Remus doesn't raise his eyes. "What else?"
This time, he hesitates. Looks back at Tom as if he's unsure if it should be said out loud.
Perhaps it shouldn't. Tom has probably killed for less in this world.
"His eyes." The answer throws Tom off. "In the memories they were dark. Closed off. Empty."
Remus notes it down. "And now?"
He shrugs. "I don't know. They're just different. Noticeably so."
Remus heaves a sigh. "Fine."
"I want to go," he says, hands in fists at his sides.
"Dismissed."
Remus drops the wards and follows him out, looking over his shoulder at Hermione.
"I want to stay."
Remus raises his brows, but she stands her ground this time.
"I took the veritaserum. I answered all the questions you asked."
"I'm not fool enough to believe a person such as yourself hasn't found a way around veritaserum."
"It was a courtesy I did for you." She lifts her chin. "I've never lied to you. Can you say the same?"
Remus doesn't answer, but he doesn't stay either. "We have a briefing in half an hour."
Hermione gives no reaction. But she can't smell the guilt on him like Tom can.
She pulls up a chair and sits, legs crossed primly underneath. He desperately wishes she was wearing trousers. Or that the room had better ventilation.

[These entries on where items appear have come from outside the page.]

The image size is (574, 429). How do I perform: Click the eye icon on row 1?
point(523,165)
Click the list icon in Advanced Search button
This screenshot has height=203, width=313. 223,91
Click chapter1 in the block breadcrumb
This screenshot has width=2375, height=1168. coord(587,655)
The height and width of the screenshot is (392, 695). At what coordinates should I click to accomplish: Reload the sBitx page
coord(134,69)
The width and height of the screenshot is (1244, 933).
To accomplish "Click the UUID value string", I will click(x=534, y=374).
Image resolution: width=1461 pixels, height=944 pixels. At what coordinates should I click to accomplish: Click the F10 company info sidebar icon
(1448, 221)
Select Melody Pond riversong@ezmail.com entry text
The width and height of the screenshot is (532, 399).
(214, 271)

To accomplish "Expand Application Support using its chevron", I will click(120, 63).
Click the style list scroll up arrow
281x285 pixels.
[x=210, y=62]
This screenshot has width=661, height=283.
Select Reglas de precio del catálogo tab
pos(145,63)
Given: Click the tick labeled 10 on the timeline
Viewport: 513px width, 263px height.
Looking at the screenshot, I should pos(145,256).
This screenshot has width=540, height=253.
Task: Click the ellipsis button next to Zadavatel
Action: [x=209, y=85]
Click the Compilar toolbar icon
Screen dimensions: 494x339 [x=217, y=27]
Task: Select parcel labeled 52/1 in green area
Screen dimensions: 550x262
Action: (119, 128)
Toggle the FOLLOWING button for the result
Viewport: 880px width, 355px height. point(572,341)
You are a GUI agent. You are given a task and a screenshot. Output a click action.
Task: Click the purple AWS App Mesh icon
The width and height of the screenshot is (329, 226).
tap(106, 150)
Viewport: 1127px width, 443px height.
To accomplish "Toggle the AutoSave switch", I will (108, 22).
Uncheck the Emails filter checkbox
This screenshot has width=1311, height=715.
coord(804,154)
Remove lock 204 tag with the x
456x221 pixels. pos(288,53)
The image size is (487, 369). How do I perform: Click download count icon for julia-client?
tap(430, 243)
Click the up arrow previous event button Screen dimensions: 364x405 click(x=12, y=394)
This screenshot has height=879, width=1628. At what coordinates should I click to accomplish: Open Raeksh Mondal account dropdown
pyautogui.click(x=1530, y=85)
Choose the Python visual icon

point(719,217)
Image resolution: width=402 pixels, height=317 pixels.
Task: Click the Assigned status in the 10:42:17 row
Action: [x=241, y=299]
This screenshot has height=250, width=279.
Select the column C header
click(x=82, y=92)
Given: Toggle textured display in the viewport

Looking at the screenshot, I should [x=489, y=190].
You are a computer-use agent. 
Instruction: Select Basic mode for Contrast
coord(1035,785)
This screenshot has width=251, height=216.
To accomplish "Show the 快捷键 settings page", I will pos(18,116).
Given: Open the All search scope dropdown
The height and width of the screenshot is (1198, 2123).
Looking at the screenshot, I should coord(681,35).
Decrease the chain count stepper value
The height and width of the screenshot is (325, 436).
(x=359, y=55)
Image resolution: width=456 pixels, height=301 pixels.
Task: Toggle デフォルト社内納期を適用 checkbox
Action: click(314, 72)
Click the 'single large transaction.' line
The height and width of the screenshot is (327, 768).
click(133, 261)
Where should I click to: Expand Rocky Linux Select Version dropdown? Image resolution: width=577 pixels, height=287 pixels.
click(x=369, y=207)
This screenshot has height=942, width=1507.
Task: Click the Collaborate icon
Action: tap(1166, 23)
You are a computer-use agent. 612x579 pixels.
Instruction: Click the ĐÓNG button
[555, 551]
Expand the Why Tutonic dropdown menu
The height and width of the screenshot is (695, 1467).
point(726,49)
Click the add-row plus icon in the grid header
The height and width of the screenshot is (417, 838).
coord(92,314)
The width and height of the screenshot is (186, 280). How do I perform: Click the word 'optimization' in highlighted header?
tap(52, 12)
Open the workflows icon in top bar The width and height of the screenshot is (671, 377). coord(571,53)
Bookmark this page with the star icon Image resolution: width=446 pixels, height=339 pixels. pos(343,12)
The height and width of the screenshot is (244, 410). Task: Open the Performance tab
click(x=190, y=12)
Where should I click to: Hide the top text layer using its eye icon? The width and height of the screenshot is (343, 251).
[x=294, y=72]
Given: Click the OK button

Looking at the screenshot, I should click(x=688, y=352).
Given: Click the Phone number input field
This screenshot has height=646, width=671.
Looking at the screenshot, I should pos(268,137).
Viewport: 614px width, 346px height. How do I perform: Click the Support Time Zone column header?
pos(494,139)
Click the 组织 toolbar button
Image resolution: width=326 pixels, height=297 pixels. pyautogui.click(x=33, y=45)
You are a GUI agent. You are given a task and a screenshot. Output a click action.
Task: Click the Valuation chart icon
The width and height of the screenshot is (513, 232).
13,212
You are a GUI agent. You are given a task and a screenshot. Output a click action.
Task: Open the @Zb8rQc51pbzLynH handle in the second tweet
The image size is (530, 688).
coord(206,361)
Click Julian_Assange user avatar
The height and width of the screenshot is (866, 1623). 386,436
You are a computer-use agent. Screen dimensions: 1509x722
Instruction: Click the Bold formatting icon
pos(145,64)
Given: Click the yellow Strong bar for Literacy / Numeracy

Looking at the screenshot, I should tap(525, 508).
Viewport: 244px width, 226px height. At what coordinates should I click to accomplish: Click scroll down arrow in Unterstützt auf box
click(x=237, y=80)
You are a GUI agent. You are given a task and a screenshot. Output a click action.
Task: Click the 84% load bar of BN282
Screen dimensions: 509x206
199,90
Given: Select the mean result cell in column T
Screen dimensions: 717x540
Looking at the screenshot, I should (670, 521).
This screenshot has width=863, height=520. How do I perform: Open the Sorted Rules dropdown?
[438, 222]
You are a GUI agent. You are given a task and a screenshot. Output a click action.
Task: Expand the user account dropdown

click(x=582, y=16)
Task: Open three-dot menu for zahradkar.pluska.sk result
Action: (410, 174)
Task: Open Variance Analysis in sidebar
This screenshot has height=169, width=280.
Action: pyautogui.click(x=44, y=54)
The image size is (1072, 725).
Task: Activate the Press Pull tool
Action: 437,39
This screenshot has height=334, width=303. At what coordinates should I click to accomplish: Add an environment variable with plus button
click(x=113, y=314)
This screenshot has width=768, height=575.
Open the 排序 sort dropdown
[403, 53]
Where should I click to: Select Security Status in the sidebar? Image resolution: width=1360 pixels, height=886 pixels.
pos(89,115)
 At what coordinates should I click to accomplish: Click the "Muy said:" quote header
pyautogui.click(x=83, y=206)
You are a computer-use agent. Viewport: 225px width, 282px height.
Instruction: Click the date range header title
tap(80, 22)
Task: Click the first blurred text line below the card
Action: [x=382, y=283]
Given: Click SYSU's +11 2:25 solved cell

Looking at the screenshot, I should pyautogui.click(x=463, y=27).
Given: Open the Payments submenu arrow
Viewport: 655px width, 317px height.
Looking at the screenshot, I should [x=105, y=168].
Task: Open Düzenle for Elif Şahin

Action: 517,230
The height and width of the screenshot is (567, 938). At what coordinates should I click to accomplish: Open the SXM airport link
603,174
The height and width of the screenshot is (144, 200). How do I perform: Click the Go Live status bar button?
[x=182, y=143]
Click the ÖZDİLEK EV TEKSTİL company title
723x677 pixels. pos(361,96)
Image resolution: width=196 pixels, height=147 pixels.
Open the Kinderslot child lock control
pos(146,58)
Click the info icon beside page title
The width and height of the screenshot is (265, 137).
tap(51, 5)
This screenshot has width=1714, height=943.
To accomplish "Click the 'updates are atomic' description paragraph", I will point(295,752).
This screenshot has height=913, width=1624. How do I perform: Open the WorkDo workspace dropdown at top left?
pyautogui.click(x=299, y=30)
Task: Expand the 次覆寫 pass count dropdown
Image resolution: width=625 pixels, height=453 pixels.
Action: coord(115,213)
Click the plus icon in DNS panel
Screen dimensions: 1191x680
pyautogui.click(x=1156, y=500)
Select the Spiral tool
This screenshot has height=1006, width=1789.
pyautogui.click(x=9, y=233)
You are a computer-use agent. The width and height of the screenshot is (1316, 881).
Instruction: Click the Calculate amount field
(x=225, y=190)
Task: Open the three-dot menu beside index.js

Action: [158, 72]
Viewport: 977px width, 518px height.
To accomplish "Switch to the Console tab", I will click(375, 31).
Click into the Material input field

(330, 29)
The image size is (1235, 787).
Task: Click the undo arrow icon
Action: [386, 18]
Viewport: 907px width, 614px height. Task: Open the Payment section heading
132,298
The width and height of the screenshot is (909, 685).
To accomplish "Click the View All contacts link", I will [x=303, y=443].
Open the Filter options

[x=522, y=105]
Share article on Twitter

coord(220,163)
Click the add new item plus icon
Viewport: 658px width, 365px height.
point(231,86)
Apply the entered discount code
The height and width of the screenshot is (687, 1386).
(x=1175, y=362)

"I suppose you have some questions you want to ask me."
"How many of them can you answer?"
"None about yourself." She pulls her sleeves down over the tips of her fingers, and he thinks of the ugly jagged letters carved into her arm. "But I'll do my best to answer about myself."
"You spoke of a war."
"Yes."
"Did you win?"
"That's not about me. If you keep pushing me I'll leave and next time Remus comes he will interrogate you with torture like they'd planned to before."
Tom grits his teeth. "Threats of torture don't scare me."
"They're not trying to scare you, Tom. They're trying to hurt you."
Conflicted. That's the best way to sum up Tom's feelings for Hermione. He has wanted her more than he has ever wanted anything and despised her in ways he has never experienced. His tongue craves her cunt and blood and sweat equally, even when he knows he's not willing to pay the price to have it. He worships her, yet he wants to be the one to cut down her pedestal.
The truth is that Tom had been much too focused on conquering the Hermione standing in front of him to think much about her past. Yes, she is broken and traumatized— but who isn't?
He didn't see it when she and Abraxas tortured Michael, merely thought that Hermione was cut from the same cloth as them.
When she pulled magic from the earth with nothing but the tips of her fingers, he was too amazed to truly see what an oddity it was. She spoke of war, vaguely, and Tom had watched enough bombs be dropped on muggle London that he had no interest in discussing the topic further. Life without occlumency is hard, and those memories seem to be the trickiest to dismiss.
He does not know what she speaks of. How she got to be where she is now. But he is locked up as a prisoner and Hermione has lost her shine.
So yes, he has questions.
"What role do you play?"
"An important one."
"That's dismissive."
She nods. "I have no loyalty to you. Any question of yours is a mercy I grant. Take it as it is."
He does. He always has.
"What did you lose?"
She tilts her head. "During the war?"
"Because of the war."
It's a mean question. He knows it is. But Hermione is strong and untouchable and Tom is trapped in a prison cell with repressed magic. He wants to hurt her.
But when her eyes don't flash, when she simply stands and leaves with a simple, "We'll try this again tomorrow," he is as relieved as he is disappointed.
He thinks Hermione's suffering might run even deeper than his.